Exercise requirements:
[a] Print the stretch of the blog post on federal hurricane response from "MURPHY (8/23/02): Perhaps" through "Andrew as well.".
[b] Write what comes next in the blog post on federal hurricane response, picking up after its final sentence.

Provided passage:
======

Tuesday, September 06, 2005

The sins of the father...

are revisited upon the son?

Somerby is right, I guess, we progressives are so busy bashing Bush II's response to Katrina, that we've failed to notice that his father was just as inept at dealing with domestic disasters.

PART 1: IN SEARCH OF SOME FACTS: Because we're part of the alleged "reality-based community," we decided we'd actually check! We'd heard anguished liberals complain about FEMA's slow response to Katrina. But how fast have federal agencies responded in prior hurricanes? What are the actual facts about this? We took a cursory look at the facts. And what we found seemed bad for presidents named Bush -- and good for a president named Clinton.

First, a return to Bush 41. This past Sunday night, NBC re-aired a three-year old Dateline about 1992's Hurricane Andrew, a Category 5 storm. "It still stands as the costliest natural disaster ever in this country," host Stone Phillips said in his introduction. "Hurricane Andrew slammed into Southern Florida 13 years ago this week, leaving behind more than $30 million in damage, 100,000 people homeless, and more than a dozen dead." With numbers like those, Hurricane Andrew was a pimple compared to Katrina. ("Andrew was an extremely small hurricane, physically, extraordinarily intense, very much like a strong tornado over about a 25-mile to 30-mile swath," one expert says in the Dateline report.) Andrew flattened large parts of Florida south of Miami. But how did Bush's 41's [sic] FEMA respond? Parts of Dennis Murphy's Dateline report sounded familiar by last Sunday, when the program re-aired:

MURPHY (8/23/02): Perhaps most surprisingly, in the first three days after Andrew, there was little outside help coming into South Florida, no federal cavalry riding over the hill. Local governments and charities were scrambling to do what they could.

UNIDENTIFIED SOLDIER: (videotape) No pushing, no shoving, please!

MURPHY: Food and drug stores gave necessities away, but the effort was overwhelmed by the sheer number of needy...TV weatherman Bryan Norcross says that because the heart of Miami had dodged the bullet, federal emergency officials seemed to think all of the communities to the south of the city had dodged Andrew as well.

Huh! For three days after Hurricane Andrew, the "federal cavalry" didn't appear. Murphy described extensive looting of private homes as south Floridians fought for their lives. On Day 4, the feds finally showed:

MURPHY: In those first days after Hurricane Andrew, South Florida itself was fighting for survival. But on Day 4, August 28th, outside help finally arrived: federal troops. Twenty thousand National Guard, Army and Marine Corps troops poured into South Florida. They restored order, set up field kitchens to feed the hungry, built tent cities to house the homeless, and helicoptered supplies to victims in remote areas. They also helped bring back a feeling among the people here that had been missing for days: a sense of hope. South Florida was taking its first steps back.

The feds didn't show until Day 4 in this, a much smaller storm than Katrina. In fairness, if this were the only precedent, the federal response to Katrina wouldn't seem all that unusual.

But this isn't the only precedent. In 1995 and 1996, the U.S. was hit by an unusual number of storms. As we reviewed USA Today's coverage, we began to notice differences with the Katrina experience. In July 1996, Steve Marshall described preparations for Hurricane Bertha:

MARSHALL (7/11/96): A s Hurricane Bertha churned toward the Southeast coast Wednesday, a massive exodus of tourist havens began.

======

Recorded data:
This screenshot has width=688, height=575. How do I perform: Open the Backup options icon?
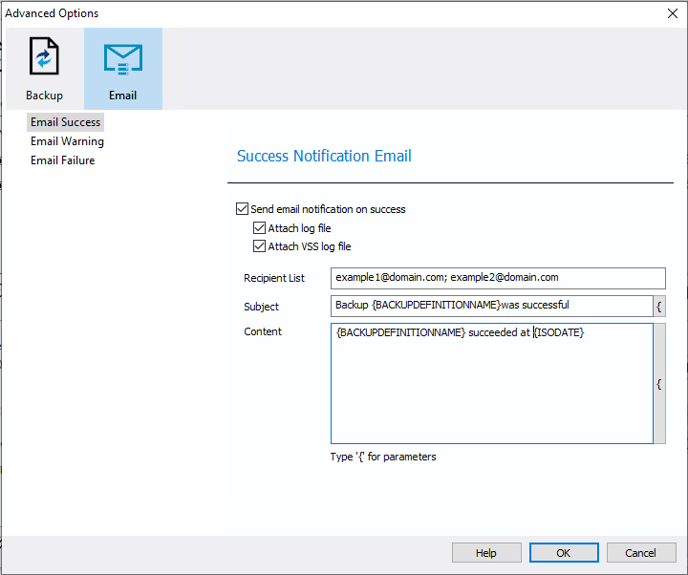44,56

======

The results:
[a]
MURPHY (8/23/02): Perhaps most surprisingly, in the first three days after Andrew, there was little outside help coming into South Florida, no federal cavalry riding over the hill. Local governments and charities were scrambling to do what they could.

UNIDENTIFIED SOLDIER: (videotape) No pushing, no shoving, please!

MURPHY: Food and drug stores gave necessities away, but the effort was overwhelmed by the sheer number of needy...TV weatherman Bryan Norcross says that because the heart of Miami had dodged the bullet, federal emergency officials seemed to think all of the communities to the south of the city had dodged Andrew as well.

[b]
Officials urged at least 1 million people to leave as Bertha took aim with 100-mph winds.

An estimated 500,000 people were ordered to evacuate six north Florida counties. About 50,000 were asked to get off Hatteras and Ocracoke islands on North Carolina's Outer Banks. And officials urged the evacuation of parts of two South Carolina counties with 380,000 residents...

Bertha's immediate effects:

-- NASA moved the shuttle Atlantis off its Cape Canaveral launch pad to a hangar.

-- Olympic officials in Georgia moved yachts inland.

-- Navy officials ordered 54 ships out to sea to avoid being battered against the docks.

-- President Clinton canceled appearances set for today in Orlando and Tampa.

Witt was upbeat about his agency's plans for the storm. "Everyoneis ready and on alert," he said. "I think as far as our planning efforts, we're in good shape. We have a lot of resources available."

Hurricane Bertha was no Katrina. But President Clinton "canceled appearances" as Bertha approached the U.S. mainland, and James Lee Witt boasted of FEMA's preparation. In the aftermath of 1999's Hurricane Floyd, we noticed a similar theme in Lawrence McQuillan's reporting:

MCQUILLAN (9/20/99): President Clinton, who has picked up the moniker "comforter in chief," visits North Carolina today to meet with victims of Hurricane Floyd and confer with state and local officials to coordinate federal relief efforts.

Clinton will go to Raleigh and then take a helicopter to Tarboro, where torrential rains created massive flooding. "We are on the threshold of a crisis," Edgecombe County Manager Joe Durham said...

In fact, Clinton was unwilling to be away from Washington when the storm struck the East Coast last week. He called off plans to golf in Hawaii after a five-day trip to New Zealand and returned to the nation's capital.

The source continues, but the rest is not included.